● **Your goal**
Reproduce, without alteration, the lines of the listing from the one containing "Given: Click the 3/24 date axis label" through the one containing "Looking at the", both included, and set down nothing else.

++++ Data section

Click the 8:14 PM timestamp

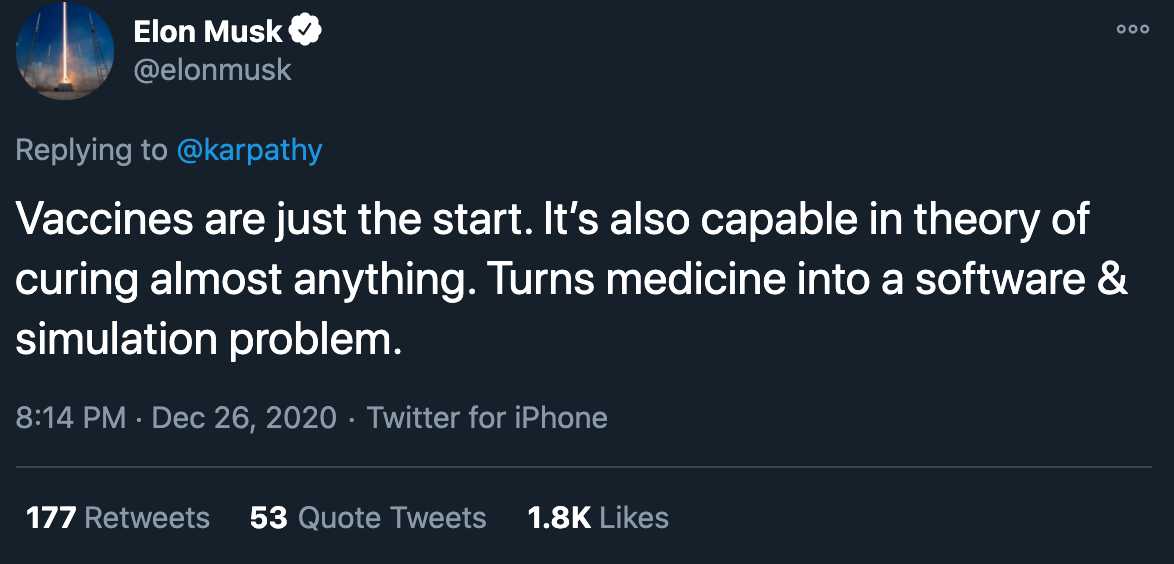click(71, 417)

++++++++
++++ Data section

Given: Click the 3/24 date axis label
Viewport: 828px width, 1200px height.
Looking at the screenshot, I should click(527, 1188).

++++++++

● **Answer in full**
Given: Click the 3/24 date axis label
Viewport: 828px width, 1200px height.
Looking at the screenshot, I should click(527, 1188).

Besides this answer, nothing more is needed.